=== Begin Enclosure ===

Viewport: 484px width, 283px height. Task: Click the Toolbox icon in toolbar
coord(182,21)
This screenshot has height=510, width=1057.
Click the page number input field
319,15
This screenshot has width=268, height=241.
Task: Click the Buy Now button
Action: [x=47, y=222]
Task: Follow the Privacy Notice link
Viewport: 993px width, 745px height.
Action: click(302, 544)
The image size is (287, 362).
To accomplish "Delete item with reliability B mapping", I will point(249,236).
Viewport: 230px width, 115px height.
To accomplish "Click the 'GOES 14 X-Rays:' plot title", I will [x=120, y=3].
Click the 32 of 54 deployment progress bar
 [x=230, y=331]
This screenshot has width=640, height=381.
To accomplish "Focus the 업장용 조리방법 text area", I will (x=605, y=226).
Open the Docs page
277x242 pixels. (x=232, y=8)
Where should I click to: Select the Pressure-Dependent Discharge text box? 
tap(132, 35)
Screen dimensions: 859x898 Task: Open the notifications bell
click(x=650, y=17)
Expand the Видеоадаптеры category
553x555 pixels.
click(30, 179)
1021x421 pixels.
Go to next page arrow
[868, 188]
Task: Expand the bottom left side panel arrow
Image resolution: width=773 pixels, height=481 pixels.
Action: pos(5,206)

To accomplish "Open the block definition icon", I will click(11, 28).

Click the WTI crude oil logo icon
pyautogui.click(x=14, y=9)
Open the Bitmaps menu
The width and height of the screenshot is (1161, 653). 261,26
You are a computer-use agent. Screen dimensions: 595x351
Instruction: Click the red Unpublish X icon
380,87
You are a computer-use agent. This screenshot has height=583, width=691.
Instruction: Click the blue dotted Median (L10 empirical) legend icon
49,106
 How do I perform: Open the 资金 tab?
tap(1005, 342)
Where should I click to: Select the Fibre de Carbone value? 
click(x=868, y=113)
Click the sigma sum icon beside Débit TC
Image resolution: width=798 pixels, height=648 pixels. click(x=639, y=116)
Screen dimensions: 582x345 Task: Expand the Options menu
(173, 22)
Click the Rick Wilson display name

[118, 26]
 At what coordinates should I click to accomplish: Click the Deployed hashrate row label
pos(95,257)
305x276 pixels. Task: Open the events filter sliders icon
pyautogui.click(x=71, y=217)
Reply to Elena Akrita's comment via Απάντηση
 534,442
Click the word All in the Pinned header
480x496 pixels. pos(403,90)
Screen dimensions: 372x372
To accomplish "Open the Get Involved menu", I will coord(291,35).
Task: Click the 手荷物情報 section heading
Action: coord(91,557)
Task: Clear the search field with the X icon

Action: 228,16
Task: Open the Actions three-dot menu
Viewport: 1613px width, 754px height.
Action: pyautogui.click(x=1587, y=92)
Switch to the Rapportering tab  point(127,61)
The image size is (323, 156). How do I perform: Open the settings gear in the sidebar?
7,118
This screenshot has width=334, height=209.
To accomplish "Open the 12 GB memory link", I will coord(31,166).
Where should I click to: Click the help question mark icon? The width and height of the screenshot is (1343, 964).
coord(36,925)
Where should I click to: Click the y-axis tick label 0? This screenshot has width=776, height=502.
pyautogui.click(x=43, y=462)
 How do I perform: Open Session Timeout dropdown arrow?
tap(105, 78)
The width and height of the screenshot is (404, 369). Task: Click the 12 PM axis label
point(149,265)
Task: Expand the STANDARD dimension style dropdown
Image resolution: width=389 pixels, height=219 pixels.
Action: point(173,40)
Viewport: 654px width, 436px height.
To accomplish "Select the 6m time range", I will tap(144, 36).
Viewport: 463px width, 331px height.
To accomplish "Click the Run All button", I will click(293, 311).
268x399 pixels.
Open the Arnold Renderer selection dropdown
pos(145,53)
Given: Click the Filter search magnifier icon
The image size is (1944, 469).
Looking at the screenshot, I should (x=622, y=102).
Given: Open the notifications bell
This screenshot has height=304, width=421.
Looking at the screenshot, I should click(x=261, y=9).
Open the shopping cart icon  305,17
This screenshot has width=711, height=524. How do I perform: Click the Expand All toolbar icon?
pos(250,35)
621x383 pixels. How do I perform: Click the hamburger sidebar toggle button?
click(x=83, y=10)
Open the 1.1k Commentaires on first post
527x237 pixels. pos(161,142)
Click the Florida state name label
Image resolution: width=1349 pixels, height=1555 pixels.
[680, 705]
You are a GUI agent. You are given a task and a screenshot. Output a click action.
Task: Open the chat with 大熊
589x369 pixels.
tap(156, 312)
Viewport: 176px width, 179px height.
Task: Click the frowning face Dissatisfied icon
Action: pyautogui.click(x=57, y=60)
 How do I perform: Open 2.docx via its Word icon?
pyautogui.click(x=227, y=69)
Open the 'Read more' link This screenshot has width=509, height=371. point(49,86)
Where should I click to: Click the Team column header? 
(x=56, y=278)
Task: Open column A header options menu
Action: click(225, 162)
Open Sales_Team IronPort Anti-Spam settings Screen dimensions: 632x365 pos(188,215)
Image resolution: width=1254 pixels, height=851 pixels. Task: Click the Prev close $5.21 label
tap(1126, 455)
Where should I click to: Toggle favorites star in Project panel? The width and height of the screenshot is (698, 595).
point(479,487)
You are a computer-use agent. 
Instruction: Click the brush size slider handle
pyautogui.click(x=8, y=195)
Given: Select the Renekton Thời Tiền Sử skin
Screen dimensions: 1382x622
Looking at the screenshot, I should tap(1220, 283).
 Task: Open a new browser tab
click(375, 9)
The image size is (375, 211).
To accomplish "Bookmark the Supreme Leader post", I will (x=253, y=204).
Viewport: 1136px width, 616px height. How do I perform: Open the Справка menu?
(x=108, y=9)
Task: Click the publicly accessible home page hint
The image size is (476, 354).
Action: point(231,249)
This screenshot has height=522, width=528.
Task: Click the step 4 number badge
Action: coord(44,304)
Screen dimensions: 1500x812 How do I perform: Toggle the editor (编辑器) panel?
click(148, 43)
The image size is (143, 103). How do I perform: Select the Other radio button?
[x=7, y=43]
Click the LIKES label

=== End Enclosure ===

**EXERCISE DETAILS**
Set all of the material down once more, unchanged.

**RESPONSE AREA**
Viewport: 484px width, 283px height. Task: Click the Toolbox icon in toolbar
coord(182,21)
This screenshot has height=510, width=1057.
Click the page number input field
319,15
This screenshot has width=268, height=241.
Task: Click the Buy Now button
Action: [x=47, y=222]
Task: Follow the Privacy Notice link
Viewport: 993px width, 745px height.
Action: click(302, 544)
The image size is (287, 362).
To accomplish "Delete item with reliability B mapping", I will point(249,236).
Viewport: 230px width, 115px height.
To accomplish "Click the 'GOES 14 X-Rays:' plot title", I will [x=120, y=3].
Click the 32 of 54 deployment progress bar
 [x=230, y=331]
This screenshot has width=640, height=381.
To accomplish "Focus the 업장용 조리방법 text area", I will (x=605, y=226).
Open the Docs page
277x242 pixels. (x=232, y=8)
Where should I click to: Select the Pressure-Dependent Discharge text box? 
tap(132, 35)
Screen dimensions: 859x898 Task: Open the notifications bell
click(x=650, y=17)
Expand the Видеоадаптеры category
553x555 pixels.
click(30, 179)
1021x421 pixels.
Go to next page arrow
[868, 188]
Task: Expand the bottom left side panel arrow
Image resolution: width=773 pixels, height=481 pixels.
Action: pos(5,206)

To accomplish "Open the block definition icon", I will click(11, 28).

Click the WTI crude oil logo icon
pyautogui.click(x=14, y=9)
Open the Bitmaps menu
The width and height of the screenshot is (1161, 653). 261,26
You are a computer-use agent. Screen dimensions: 595x351
Instruction: Click the red Unpublish X icon
380,87
You are a computer-use agent. This screenshot has height=583, width=691.
Instruction: Click the blue dotted Median (L10 empirical) legend icon
49,106
 How do I perform: Open the 资金 tab?
tap(1005, 342)
Where should I click to: Select the Fibre de Carbone value? 
click(x=868, y=113)
Click the sigma sum icon beside Débit TC
Image resolution: width=798 pixels, height=648 pixels. click(x=639, y=116)
Screen dimensions: 582x345 Task: Expand the Options menu
(173, 22)
Click the Rick Wilson display name

[118, 26]
 At what coordinates should I click to accomplish: Click the Deployed hashrate row label
pos(95,257)
305x276 pixels. Task: Open the events filter sliders icon
pyautogui.click(x=71, y=217)
Reply to Elena Akrita's comment via Απάντηση
 534,442
Click the word All in the Pinned header
480x496 pixels. pos(403,90)
Screen dimensions: 372x372
To accomplish "Open the Get Involved menu", I will coord(291,35).
Task: Click the 手荷物情報 section heading
Action: coord(91,557)
Task: Clear the search field with the X icon

Action: 228,16
Task: Open the Actions three-dot menu
Viewport: 1613px width, 754px height.
Action: pyautogui.click(x=1587, y=92)
Switch to the Rapportering tab  point(127,61)
The image size is (323, 156). How do I perform: Open the settings gear in the sidebar?
7,118
This screenshot has width=334, height=209.
To accomplish "Open the 12 GB memory link", I will coord(31,166).
Where should I click to: Click the help question mark icon? The width and height of the screenshot is (1343, 964).
coord(36,925)
Where should I click to: Click the y-axis tick label 0? This screenshot has width=776, height=502.
pyautogui.click(x=43, y=462)
 How do I perform: Open Session Timeout dropdown arrow?
tap(105, 78)
The width and height of the screenshot is (404, 369). Task: Click the 12 PM axis label
point(149,265)
Task: Expand the STANDARD dimension style dropdown
Image resolution: width=389 pixels, height=219 pixels.
Action: point(173,40)
Viewport: 654px width, 436px height.
To accomplish "Select the 6m time range", I will tap(144, 36).
Viewport: 463px width, 331px height.
To accomplish "Click the Run All button", I will click(293, 311).
268x399 pixels.
Open the Arnold Renderer selection dropdown
pos(145,53)
Given: Click the Filter search magnifier icon
The image size is (1944, 469).
Looking at the screenshot, I should (x=622, y=102).
Given: Open the notifications bell
This screenshot has height=304, width=421.
Looking at the screenshot, I should click(x=261, y=9).
Open the shopping cart icon  305,17
This screenshot has width=711, height=524. How do I perform: Click the Expand All toolbar icon?
pos(250,35)
621x383 pixels. How do I perform: Click the hamburger sidebar toggle button?
click(x=83, y=10)
Open the 1.1k Commentaires on first post
527x237 pixels. pos(161,142)
Click the Florida state name label
Image resolution: width=1349 pixels, height=1555 pixels.
[680, 705]
You are a GUI agent. You are given a task and a screenshot. Output a click action.
Task: Open the chat with 大熊
589x369 pixels.
tap(156, 312)
Viewport: 176px width, 179px height.
Task: Click the frowning face Dissatisfied icon
Action: pyautogui.click(x=57, y=60)
 How do I perform: Open 2.docx via its Word icon?
pyautogui.click(x=227, y=69)
Open the 'Read more' link This screenshot has width=509, height=371. point(49,86)
Where should I click to: Click the Team column header? 
(x=56, y=278)
Task: Open column A header options menu
Action: click(225, 162)
Open Sales_Team IronPort Anti-Spam settings Screen dimensions: 632x365 pos(188,215)
Image resolution: width=1254 pixels, height=851 pixels. Task: Click the Prev close $5.21 label
tap(1126, 455)
Where should I click to: Toggle favorites star in Project panel? The width and height of the screenshot is (698, 595).
point(479,487)
You are a computer-use agent. 
Instruction: Click the brush size slider handle
pyautogui.click(x=8, y=195)
Given: Select the Renekton Thời Tiền Sử skin
Screen dimensions: 1382x622
Looking at the screenshot, I should tap(1220, 283).
 Task: Open a new browser tab
click(375, 9)
The image size is (375, 211).
To accomplish "Bookmark the Supreme Leader post", I will (x=253, y=204).
Viewport: 1136px width, 616px height. How do I perform: Open the Справка menu?
(x=108, y=9)
Task: Click the publicly accessible home page hint
The image size is (476, 354).
Action: point(231,249)
This screenshot has height=522, width=528.
Task: Click the step 4 number badge
Action: coord(44,304)
Screen dimensions: 1500x812 How do I perform: Toggle the editor (编辑器) panel?
click(148, 43)
The image size is (143, 103). How do I perform: Select the Other radio button?
[x=7, y=43]
Click the LIKES label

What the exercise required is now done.